George Ferrandi’s small studio is packed with holy casualties – one burnt Mary, a cracked Jesus and some minor saints with peeling paint. This is where they wait for much-needed repair, bundled in moving quilts and wrapped in plastic.
Ferrandi’s Grand Street workshop – aka Saints Alive! – is a sort of emergency room for religious statuary. New York churches send their injured sculptures to the artist. She heals them and sends them back.
On warm days, the work spills out onto the sidewalk. Ferrandi said that when the statues are set outside, people stop to touch them. Sometimes they steal a kiss. On cold days in the winter, they ask her to bring the icons indoors.
Ferrandi moved to New York two days before the World Trade Center attacks. In the aftermath of 9/11, she wanted to find work that had meaning.
Her family restored churches in Baltimore, so she opened the Brooklyn phone book and called a religious goods dealer. Ferrandi’s family business was mostly architectural and structural work, but she was more interested in broken statues.
The man on the phone made her a deal, and a very unique day job was born.
When she’s not mending Jesus, Ferrandi works on her own art. Her studio is home to oversize bunny heads, tiny animals carved from Ivory soap and paintings of sad-sack superheroes in their underwear. The VCU sculpture grad shares 2,500 square feet of apartment and studio space with her boyfriend – fellow sculptor and VCU alum David McQueen – and another roommate.
“We have a ton of space by New York standards,” McQueen said.
Even so, neither artist is going to host a dance recital in his studio anytime soon. The work space is crowded. If you want room to walk, shelves to the ceiling are a necessity.
But both see the cramped quarters as a fair trade for the power of the city.
“When you do something here, if it gets any attention it’s part of a larger dialogue,” Ferrandi said. “The world is part of the conversation.”
When her show is reviewed in The New York Times, her friends and relatives in Gainesville, Fla., get to read about it.
“New York functions like the Internet – there is such a concentration of people,” McQueen said.
“There are few cities in the world where you can immerse yourself in as large an art community.”
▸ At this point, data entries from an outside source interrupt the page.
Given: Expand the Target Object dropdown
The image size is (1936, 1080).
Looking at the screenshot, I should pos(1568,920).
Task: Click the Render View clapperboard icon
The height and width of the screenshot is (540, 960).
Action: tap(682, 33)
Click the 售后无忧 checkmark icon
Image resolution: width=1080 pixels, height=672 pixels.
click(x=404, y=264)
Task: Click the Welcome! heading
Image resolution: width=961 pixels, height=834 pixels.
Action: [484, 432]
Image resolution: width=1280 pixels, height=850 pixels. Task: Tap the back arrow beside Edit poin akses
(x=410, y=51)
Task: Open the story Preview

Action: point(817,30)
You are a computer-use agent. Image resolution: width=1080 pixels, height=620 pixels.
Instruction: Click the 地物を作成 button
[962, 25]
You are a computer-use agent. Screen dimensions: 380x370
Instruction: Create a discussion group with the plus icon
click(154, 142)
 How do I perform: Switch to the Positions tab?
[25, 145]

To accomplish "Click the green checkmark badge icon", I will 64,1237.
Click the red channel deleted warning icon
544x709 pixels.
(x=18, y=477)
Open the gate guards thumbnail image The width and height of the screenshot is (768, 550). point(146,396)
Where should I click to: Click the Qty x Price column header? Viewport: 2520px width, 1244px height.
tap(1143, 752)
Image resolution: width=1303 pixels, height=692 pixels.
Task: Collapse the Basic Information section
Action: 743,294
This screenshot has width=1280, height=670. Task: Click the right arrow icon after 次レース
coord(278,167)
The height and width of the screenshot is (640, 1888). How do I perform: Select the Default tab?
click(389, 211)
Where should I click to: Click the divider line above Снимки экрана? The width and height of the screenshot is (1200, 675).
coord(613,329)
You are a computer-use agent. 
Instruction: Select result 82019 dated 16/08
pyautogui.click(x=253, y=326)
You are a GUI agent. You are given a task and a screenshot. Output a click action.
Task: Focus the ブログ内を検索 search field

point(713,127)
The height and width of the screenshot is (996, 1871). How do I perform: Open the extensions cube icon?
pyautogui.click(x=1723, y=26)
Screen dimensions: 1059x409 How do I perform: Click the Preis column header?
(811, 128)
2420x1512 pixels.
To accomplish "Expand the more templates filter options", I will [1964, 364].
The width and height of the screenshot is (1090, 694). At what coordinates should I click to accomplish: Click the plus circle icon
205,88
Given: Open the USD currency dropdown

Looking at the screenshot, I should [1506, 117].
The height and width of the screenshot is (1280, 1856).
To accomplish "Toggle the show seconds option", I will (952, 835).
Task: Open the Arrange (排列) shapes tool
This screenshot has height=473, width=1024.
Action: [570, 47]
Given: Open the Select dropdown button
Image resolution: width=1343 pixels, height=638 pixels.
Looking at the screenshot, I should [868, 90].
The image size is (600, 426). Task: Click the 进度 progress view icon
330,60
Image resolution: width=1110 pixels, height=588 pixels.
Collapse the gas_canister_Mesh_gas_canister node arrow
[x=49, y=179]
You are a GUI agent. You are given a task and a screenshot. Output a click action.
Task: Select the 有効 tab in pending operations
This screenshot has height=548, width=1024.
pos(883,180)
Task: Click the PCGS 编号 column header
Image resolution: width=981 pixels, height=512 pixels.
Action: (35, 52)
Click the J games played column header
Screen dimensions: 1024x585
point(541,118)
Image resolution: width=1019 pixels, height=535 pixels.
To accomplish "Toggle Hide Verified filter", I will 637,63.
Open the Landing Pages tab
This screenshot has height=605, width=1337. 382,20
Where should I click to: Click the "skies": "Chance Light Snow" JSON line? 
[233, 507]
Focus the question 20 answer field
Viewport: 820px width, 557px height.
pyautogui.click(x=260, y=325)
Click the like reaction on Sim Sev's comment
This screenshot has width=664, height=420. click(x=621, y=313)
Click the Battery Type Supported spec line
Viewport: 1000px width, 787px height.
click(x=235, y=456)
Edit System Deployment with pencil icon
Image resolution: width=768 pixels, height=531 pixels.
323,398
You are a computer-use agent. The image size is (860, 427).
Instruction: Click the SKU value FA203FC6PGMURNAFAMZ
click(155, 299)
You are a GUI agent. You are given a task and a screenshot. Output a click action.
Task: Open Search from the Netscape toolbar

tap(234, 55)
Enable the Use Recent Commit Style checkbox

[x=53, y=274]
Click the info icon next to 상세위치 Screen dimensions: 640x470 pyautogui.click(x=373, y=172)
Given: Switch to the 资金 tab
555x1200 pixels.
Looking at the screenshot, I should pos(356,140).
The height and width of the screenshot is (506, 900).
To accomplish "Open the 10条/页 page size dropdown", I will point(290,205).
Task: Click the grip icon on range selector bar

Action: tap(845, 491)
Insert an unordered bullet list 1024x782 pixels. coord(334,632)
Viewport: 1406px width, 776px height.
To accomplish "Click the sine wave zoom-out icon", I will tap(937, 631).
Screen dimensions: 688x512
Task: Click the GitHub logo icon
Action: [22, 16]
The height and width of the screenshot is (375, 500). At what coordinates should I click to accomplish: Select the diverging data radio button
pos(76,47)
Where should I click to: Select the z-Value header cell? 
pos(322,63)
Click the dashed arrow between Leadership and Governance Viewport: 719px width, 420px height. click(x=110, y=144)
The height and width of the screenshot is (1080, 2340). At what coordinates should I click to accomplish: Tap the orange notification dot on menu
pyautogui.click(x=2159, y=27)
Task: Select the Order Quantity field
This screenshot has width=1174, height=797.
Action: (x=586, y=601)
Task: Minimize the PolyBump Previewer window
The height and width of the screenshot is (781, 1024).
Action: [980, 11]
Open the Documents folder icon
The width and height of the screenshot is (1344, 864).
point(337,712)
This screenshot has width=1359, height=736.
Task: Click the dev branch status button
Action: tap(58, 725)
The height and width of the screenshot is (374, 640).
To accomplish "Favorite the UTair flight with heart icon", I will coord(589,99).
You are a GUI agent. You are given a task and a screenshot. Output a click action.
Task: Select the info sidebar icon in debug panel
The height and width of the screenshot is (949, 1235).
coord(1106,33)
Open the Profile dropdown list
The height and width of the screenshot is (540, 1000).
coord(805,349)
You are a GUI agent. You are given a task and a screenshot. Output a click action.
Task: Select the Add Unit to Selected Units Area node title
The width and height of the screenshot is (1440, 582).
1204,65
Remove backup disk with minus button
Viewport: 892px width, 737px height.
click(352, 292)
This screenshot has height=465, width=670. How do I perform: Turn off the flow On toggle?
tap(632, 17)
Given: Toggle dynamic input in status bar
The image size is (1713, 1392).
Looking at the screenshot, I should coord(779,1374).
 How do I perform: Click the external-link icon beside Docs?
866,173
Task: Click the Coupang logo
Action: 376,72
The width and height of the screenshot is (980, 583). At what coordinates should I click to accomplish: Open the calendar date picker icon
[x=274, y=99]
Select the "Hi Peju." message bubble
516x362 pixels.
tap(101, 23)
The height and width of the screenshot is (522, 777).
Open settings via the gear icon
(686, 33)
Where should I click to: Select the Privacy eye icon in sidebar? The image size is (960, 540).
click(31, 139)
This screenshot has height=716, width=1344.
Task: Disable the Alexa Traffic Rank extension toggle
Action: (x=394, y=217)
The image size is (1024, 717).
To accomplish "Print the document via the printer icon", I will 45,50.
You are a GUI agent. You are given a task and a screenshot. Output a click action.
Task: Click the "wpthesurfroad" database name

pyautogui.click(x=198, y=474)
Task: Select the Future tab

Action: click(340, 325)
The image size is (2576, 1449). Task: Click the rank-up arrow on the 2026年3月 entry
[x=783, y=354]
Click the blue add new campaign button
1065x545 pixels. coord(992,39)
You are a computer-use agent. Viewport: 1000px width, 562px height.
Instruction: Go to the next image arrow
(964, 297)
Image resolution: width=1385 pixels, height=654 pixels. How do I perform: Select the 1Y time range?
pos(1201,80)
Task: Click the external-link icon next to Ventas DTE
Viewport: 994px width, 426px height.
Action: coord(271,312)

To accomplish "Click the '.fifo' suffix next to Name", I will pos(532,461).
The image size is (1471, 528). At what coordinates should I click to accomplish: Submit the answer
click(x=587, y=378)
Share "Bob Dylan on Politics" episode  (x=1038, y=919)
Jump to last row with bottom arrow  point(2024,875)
Immersion in the larger community often means connecting to a smaller community. Both McQueen and Ferrandi show work at the nearby Cinders Gallery. They both do what they can to support other artists.
Sometimes that’s as simple as just showing up for an opening.
“It’s good to have people you can count on,” McQueen said. “To not have anyone show up in this city makes you feel like the biggest loser in the world.”
Building a name in New York might be the ultimate goal for an artist, but you need to survive long enough to succeed. Most people Ferrandi and McQueen know have two jobs. She does her church work. He tends bar and waits tables.
“It takes a lot of energy,” McQueen said. “But you can feel that energy. It gives you motivation.”
And you’ll need that motivation because it seems that even the simplest tasks in New York take twice as much time and patience.
“I miss being able to get more than one thing done every day,” McQueen said.
Running errands usually means heading into the mass confusion of Manhattan.
“Take going to the hardware store,” Ferrandi said. “If you don’t have a car, you have to borrow one.
Traffic takes an hour, and then there are 40 people at every register.”
But again, as much as the negatives leave non-New Yorkers scratching their heads, Ferrandi and McQueen are happy exactly where they are.
“Walking down the street, you are part of this enormous history. You’re not just witnessing it but living it,” Ferrandi said. “I can’t imagine not wanting to be here.”